Но есть какое-то чрезвычайно тяжелое для души и созерцания параллельное завидование или параллельное соперничество… Н. А. Бердяев, для которого тоже интересы религии суть высшие в жизни, опрокидывается на московских славянофилов, как будто, ничего хуже их нет на свете, как будто нет других болот на Руси, требующих осушки или дренажа. В статье своей: «Типы религиозной мысли в России. Возрождение православия», напечатанной в последней книжке «Русской Мысли», он усиливается сказать о московском юном славянофильстве все подкапывающее, язвящее, опрокидывающее, что вообще можно придумать. И как-то спрашиваешь себя: «Зачем? Что?» Разумеется, если пощипать свой ум талантливому человеку, то нет ни одной светлой вещи в мире, о которой он не нашелся бы сказать темного слова. Широта слова и «словесности» – беспредельны. Но именно, кто «слишком много может», призывается внутренним долгом чести к «особенно узкому выбору». Перед нами еще лежат остатки позитивизма. Давно ли приступлено к изданию «Полного собрания сочинений» Лесевича, – философа, всю жизнь опровергавшего всякую философию… Еще 3/4 русской журналистики и до сих пор работают в интересах «Made in Germany» социализма… Вообще еще болото русское и до сих пор сыро, вонюче и непроходимо. Московское славянофильство – небольшой сухой уголок в нем. И вот Бердяев, в сущности, идеалист, человек добрый и славный, выливает фиал кипящий… на этот сухой утолок. Что ему? Зачем? Растериваешься и недоумеваешь.

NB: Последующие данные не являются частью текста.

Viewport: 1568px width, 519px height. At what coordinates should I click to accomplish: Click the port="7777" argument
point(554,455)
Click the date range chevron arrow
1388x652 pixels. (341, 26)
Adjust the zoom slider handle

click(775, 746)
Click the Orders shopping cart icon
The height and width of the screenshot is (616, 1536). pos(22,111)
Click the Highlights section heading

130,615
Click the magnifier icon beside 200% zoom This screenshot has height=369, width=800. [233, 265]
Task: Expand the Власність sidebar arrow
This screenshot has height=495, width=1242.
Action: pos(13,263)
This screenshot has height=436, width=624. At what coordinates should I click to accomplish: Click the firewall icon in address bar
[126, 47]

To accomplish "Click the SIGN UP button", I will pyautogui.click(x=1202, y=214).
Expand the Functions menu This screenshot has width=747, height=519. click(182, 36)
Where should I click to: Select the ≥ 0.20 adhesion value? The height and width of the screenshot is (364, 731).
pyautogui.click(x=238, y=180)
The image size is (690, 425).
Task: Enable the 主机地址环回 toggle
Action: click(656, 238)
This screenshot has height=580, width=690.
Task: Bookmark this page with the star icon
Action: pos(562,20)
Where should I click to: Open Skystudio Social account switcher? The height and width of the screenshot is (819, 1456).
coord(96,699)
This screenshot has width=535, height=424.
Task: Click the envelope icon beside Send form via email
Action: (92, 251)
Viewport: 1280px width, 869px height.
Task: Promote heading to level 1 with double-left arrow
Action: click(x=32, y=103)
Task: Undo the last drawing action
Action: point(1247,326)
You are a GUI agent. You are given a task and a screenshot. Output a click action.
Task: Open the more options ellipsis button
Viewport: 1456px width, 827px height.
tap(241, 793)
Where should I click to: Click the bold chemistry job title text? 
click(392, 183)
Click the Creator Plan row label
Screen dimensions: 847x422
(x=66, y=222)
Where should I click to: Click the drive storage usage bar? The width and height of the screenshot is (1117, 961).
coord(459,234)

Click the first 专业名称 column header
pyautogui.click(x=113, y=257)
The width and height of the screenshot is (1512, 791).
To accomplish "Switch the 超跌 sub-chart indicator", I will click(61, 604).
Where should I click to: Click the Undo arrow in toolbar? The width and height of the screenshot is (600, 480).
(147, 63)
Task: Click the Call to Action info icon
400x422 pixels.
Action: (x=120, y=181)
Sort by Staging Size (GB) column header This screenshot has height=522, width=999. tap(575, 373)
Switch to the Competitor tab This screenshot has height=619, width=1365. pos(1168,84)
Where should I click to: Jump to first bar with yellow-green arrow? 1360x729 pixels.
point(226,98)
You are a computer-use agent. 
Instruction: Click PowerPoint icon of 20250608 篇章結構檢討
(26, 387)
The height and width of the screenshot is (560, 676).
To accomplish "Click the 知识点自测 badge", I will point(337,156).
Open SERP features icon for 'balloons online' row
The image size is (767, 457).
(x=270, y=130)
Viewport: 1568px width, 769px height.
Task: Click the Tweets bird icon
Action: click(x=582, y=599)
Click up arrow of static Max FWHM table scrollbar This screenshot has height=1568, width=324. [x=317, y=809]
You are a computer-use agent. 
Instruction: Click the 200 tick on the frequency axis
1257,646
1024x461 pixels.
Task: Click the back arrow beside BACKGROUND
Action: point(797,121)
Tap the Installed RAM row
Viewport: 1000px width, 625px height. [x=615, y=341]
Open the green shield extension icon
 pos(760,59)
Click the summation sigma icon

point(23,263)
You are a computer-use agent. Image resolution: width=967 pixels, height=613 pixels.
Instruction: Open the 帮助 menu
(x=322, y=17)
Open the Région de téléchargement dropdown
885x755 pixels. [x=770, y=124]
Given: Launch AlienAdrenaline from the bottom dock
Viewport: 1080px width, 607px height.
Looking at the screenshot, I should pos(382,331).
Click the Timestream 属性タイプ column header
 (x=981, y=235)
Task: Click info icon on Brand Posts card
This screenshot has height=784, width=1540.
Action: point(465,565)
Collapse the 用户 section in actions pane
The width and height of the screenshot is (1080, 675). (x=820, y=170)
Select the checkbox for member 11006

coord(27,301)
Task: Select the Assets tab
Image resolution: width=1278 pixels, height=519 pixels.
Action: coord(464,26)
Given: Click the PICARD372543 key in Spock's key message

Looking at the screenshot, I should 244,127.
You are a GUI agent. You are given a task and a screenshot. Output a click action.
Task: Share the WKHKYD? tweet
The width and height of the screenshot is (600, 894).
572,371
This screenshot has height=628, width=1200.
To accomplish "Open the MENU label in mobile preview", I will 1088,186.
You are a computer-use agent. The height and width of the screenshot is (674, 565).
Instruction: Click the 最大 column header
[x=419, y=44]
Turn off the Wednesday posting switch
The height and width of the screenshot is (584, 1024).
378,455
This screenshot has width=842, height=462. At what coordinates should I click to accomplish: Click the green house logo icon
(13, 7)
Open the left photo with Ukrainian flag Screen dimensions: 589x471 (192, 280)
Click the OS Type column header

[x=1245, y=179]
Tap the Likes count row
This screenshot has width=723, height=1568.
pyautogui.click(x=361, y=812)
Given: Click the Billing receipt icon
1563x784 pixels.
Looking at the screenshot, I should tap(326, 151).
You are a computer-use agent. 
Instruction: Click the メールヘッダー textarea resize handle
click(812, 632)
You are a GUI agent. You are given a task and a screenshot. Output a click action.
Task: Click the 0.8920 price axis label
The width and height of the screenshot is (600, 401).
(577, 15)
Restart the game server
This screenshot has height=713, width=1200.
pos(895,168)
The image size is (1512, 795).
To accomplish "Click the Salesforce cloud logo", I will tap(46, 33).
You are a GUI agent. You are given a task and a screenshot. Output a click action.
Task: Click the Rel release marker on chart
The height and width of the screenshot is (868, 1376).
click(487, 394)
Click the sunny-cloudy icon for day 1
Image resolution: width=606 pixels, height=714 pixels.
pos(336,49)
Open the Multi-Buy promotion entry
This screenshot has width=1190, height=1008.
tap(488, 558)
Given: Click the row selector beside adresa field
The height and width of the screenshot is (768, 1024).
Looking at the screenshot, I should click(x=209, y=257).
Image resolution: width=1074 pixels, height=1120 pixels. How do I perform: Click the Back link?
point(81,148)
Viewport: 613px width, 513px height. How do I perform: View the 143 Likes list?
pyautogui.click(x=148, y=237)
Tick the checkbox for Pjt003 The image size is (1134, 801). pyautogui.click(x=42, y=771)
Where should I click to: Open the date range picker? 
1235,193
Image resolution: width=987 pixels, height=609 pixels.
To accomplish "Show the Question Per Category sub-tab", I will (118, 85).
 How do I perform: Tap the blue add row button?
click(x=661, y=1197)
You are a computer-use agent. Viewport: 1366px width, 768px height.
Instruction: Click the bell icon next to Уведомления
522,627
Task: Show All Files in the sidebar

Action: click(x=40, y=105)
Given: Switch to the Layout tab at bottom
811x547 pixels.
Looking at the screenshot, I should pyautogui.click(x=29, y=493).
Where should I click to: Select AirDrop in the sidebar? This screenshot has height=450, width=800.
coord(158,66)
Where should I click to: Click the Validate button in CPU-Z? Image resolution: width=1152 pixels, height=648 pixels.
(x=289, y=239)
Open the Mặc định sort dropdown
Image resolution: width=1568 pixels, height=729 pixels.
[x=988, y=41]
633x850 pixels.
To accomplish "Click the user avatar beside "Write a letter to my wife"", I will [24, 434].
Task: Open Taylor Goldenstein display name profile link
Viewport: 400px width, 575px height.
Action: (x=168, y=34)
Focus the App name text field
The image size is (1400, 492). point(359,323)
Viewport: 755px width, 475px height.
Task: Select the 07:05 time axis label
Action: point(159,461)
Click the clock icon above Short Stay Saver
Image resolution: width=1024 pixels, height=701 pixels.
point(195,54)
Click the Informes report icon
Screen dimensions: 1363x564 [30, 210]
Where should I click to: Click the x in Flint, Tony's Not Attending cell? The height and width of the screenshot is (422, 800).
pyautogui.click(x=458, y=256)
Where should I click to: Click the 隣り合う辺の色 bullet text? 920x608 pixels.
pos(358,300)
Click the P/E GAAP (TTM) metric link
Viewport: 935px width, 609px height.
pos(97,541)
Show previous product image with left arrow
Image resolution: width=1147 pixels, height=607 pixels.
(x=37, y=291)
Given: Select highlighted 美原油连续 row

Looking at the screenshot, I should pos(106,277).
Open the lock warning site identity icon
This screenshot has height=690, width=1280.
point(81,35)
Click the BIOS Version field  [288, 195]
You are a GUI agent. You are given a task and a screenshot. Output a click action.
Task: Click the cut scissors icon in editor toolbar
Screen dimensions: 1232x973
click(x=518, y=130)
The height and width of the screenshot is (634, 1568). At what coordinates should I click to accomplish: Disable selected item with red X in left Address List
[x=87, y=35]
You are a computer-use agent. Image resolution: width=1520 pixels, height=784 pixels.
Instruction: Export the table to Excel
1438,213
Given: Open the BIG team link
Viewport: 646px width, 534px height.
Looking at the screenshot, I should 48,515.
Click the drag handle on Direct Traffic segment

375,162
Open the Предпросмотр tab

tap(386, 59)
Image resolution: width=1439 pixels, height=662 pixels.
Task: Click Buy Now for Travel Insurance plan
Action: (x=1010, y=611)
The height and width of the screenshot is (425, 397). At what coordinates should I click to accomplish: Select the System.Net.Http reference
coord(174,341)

Он пишет, – и это было бы верно, если бы не было досадливо… Мы сейчас приведем цитату, но предупредим читателя: пусть он досадливые слова заменит нормальными, просто – излагающими дело, и в обвинениях Бердяева устранится всякий криминал. Т. е. только какая-то личная досада талантливого человека окрашивает все дело в темный или в подозрительный цвет; но устраните эту тень говорящего субъекта – дело окажется простым и светлым, язвящие слова я буду отмечать курсивом:
«Для теперешнего состояния религиозной мысли в России самым характерным и крупным типом является попытка возродить православие. Более всего меня интересует психология религиозной мысли. Для православного течения характерно стремление к религиозной серьезности и к исторической монументальности: оно ищет корней и вековых основ религиозного сознания, боится человеческого произвола и подмены религиозно-подлинного надуманным и искусственновзвинченным. Но эти благие устремления воли не спасают возродителей исторически монументального православия от искусственной стилизации прошлого, от искусственного настраивания себя на лад старинных чувств, от упадочного эстетизма в жизненных оценках, от бессознательных или полусознательных подмен. Всего более это чувствуется в самом ярком, талантливом представителе нашей православной мысли – в священнике проф. П. А. Флоренском, книга которого «Столп и утверждение истины»[228] должна быть признана самым значительным явлением в этом течении. С. Н. Булгаков, свящ. П. Флоренский, Вл. Фр. Эрн, Волжский и др. (NB, следовало бы добавить: Вл. А. Кожевников, Ф. К. Андреев, С. А. Цветков, С. Н. Дурылин, Д. Д. Муретов и, кажется, еще несколько лиц, пока в литературе не выявленных) – это уже если не новое христианство, не новое религиозное сознание, то, во всяком случае новое православие, новое в православии»…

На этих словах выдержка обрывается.